Constituency details
- Country: India
- Region: South India
- State: Tamil Nadu
- District: Chennai
- Lok Sabha constituency: Chennai South
- Established: 1951
- Total electors: 1,99,496
- Reservation: None

Member of Legislative Assembly
- 17th Tamil Nadu Legislative Assembly
- Incumbent P. Venkataramanan
- Party: TVK
- Elected year: 2026

= Mylapore Assembly constituency =

State Legislative Assembly Constituency in Tamil Nadu

Mylapore is a legislative assembly constituency of the Indian state of Tamil Nadu. It is a historic urban seat in the Chennai district, in existence since 1951, and is listed at number 25 amongst the state's 234 assembly constituencies. It includes its namesake Chennai locality Mylapore and surrounding areas such as Alwarpet, Raja Annamalaipuram, Foreshore Estate, Santhome, Mandaveli, Nandanam, and parts of Teynampet. The constituency is generally considered a cultural hub, hosting a diverse population.
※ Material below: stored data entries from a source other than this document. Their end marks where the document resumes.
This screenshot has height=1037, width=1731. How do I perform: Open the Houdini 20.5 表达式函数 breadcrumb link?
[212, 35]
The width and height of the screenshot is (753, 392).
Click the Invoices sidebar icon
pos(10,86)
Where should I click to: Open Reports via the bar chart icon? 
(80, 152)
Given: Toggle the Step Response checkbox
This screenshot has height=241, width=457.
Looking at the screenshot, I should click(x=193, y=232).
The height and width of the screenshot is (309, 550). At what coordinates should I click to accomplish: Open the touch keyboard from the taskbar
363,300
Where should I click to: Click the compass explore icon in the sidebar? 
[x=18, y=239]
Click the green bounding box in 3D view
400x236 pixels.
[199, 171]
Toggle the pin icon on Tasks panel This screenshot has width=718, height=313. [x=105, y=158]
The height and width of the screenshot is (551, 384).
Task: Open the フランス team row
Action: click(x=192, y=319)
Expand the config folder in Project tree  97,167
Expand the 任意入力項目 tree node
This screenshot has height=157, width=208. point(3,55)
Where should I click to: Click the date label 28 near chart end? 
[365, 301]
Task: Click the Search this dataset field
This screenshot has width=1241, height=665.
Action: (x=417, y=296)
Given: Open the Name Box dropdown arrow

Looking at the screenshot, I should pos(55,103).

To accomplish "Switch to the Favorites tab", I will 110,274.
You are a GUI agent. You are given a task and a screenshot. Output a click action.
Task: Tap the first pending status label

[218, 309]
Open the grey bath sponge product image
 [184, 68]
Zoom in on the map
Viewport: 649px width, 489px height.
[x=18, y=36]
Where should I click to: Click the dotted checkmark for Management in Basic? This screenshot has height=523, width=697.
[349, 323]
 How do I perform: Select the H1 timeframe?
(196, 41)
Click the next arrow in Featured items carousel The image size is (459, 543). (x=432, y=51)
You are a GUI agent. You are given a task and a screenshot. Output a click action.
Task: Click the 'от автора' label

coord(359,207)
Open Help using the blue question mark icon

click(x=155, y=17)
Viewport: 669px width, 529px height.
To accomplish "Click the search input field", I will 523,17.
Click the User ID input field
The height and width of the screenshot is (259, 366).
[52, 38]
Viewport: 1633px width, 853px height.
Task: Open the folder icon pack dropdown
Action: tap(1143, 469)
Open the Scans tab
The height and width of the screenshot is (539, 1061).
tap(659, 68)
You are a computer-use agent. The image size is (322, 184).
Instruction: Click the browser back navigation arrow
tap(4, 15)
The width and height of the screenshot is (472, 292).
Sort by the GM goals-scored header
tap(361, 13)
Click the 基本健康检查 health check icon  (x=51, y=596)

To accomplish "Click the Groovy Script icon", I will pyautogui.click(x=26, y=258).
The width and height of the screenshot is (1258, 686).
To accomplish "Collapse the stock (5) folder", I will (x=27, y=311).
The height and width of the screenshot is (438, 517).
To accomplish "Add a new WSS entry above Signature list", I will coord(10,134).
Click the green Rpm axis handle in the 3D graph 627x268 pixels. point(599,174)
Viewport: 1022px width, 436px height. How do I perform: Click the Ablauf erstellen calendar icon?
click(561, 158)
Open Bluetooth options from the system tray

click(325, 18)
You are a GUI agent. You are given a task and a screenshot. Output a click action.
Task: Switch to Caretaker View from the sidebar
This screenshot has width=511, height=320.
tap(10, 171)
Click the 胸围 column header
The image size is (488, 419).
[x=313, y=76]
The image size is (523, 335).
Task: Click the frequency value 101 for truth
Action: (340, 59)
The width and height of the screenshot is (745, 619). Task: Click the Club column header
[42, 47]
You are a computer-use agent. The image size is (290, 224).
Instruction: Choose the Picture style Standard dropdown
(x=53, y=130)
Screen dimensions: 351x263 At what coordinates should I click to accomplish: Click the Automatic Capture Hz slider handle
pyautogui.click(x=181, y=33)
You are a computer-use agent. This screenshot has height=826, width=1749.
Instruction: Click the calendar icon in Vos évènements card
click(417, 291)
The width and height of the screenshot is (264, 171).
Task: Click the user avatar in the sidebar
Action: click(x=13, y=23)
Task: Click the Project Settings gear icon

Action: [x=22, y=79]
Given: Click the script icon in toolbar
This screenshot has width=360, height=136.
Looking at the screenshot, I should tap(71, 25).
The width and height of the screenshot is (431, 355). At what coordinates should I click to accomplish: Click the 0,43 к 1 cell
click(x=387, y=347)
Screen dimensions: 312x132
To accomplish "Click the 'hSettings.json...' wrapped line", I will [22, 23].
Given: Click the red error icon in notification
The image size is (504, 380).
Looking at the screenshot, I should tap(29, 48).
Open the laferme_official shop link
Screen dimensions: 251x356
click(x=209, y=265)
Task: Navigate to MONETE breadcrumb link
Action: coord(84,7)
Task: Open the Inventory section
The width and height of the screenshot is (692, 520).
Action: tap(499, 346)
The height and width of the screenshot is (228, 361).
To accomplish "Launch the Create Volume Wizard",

The famous Kapaleeshwarar temple, Santhome Cathedral Basilica, the Lighthouse and southern stretches of the Marina Beach are situated in this constituency. During Indian general elections, the Mylapore constituency is a part of the larger Chennai South constituency that sends a Member of Parliament (MP) to the Lok Sabha. The current Member of Legislative Assembly (MLA) representing Mylapore is P. Venkataramanan of the TVK.

== Overview ==

=== Boundaries ===
As per orders of the Delimitation Commission, the Mylapore assembly constituency consists of seven wards of the Greater Chennai Corporation: wards 121, 122, 123, 124, 125 and 126 from the ninth zone (Teynampet) and ward 173 from the 13th zone (Adyar). This composition brings the focal neighbourhood of Mylapore, and its environs Alwarpet, Raja Annamalaipuram, Foreshore Estate, Santhome, Mandaveli, and Nandanam in a single constituency, alongside some parts of Teynampet. The constituency is bound by the Adyar river in the south, the Marina Beach in the east, and the Mount Road in the west. The Buckingham Canal traverses north-east to south-west through the constituency.

=== Character ===
The constituency is entirely urban, situated at the heart of Chennai. It is a mix of affluent neighbourhoods, working-class settlements, commercial areas, and religious establishments. It stretches all the way from the upscale streets of Boat Club in the east to the impoverished fishing hamlets (kuppam) dotting the seashore, and from the backwater estuary of Adyar in the south to the dense streets of interior Chennai. Amidst its posh residential areas, pockets of slums and housing board townships are also found. The constituency hosts various temples and churches, making it a culturally vibrant seat. Examples include the Kapaleeshwarar Temple, Mundaka Kanni Amman Temple, Thiruvalluvar Temple, Ramakrishna Math, Luz Church,Santhome Cathedral etc.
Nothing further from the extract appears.